The Dunedin Double EP was a seminal record in New Zealand music. An unusual format, it contain two 45rpm 12" discs, and at nearly 50 minutes length, it is longer than many albums.

Released in March 1982 the compilation was one of the first releases from the newly formed Flying Nun Records label (catalogue number DUN-1), which over the course of the next ten years was to become the biggest independent record label in New Zealand. Many of the label's top groups came from the South Island city of Dunedin, and established that southern city's music scene as the leading source of guitar-based bands in New Zealand throughout much of the decade. The bands from the city which had music released on Flying Nun were grouped under the loose banner of Dunedin sound, and several of them went on to not only national but also international success.

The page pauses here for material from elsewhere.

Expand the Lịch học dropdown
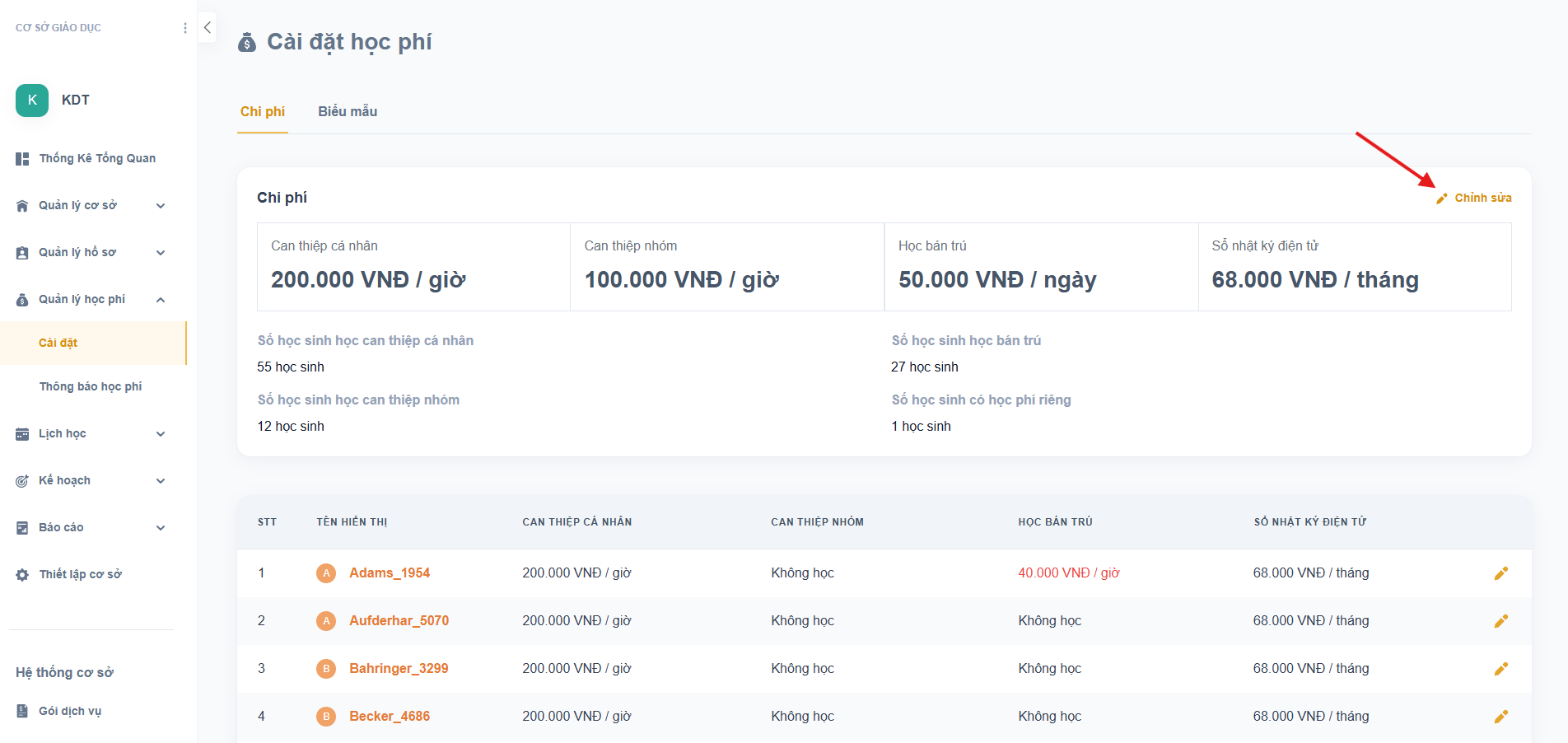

Dunedin Double established the names of four of these groups, each of which was represented on the double EP by one side. The four bands concerned were The Chills, Sneaky Feelings, The Stones, and The Verlaines. The Chills' song "Kaleidoscope World" in particular became very popular, gaining considerable airplay for the band (It later provided the title for the band's first album, a compilation of their early singles and EP tracks.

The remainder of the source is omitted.